Start of DATA RECORDS
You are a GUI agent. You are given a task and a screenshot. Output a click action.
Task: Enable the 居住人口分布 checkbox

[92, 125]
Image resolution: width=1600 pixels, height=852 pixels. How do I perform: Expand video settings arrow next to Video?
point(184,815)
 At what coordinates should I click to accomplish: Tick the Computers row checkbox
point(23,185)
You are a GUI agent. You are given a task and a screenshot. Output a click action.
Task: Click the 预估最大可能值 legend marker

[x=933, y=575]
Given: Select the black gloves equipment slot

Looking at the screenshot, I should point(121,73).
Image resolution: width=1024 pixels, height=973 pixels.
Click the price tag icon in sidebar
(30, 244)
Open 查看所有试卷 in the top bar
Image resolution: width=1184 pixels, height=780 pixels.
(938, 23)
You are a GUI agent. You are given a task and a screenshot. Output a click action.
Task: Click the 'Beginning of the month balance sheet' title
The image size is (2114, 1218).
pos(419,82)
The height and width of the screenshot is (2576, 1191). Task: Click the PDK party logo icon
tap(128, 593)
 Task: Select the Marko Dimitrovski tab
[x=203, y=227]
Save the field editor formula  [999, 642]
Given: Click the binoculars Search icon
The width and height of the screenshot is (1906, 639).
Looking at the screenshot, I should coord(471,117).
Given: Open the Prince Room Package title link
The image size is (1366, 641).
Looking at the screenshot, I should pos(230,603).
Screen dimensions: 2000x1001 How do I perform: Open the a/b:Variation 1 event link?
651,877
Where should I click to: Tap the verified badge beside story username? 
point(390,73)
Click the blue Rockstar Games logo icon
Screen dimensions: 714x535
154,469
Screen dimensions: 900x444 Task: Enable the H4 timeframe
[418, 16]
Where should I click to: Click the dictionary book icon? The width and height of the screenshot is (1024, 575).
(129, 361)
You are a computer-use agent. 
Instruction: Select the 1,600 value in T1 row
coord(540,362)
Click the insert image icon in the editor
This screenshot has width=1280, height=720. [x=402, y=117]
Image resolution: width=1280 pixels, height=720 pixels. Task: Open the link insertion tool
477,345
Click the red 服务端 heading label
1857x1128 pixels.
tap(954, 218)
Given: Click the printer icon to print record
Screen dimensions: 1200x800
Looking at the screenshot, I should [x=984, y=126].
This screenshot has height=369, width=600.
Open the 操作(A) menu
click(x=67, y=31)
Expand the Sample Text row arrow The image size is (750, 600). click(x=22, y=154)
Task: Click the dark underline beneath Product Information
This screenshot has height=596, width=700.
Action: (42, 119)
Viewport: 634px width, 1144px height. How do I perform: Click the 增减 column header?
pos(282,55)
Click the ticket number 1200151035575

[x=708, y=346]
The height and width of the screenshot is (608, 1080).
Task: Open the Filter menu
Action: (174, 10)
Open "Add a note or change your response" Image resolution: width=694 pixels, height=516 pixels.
End of DATA RECORDS
# PROBLEM REQUIREMENTS
Above are the records; copy each line from them that includes the string "title".

# EXPECTED OUTPUT
Task: Click the 'Beginning of the month balance sheet' title
Given: Open the Prince Room Package title link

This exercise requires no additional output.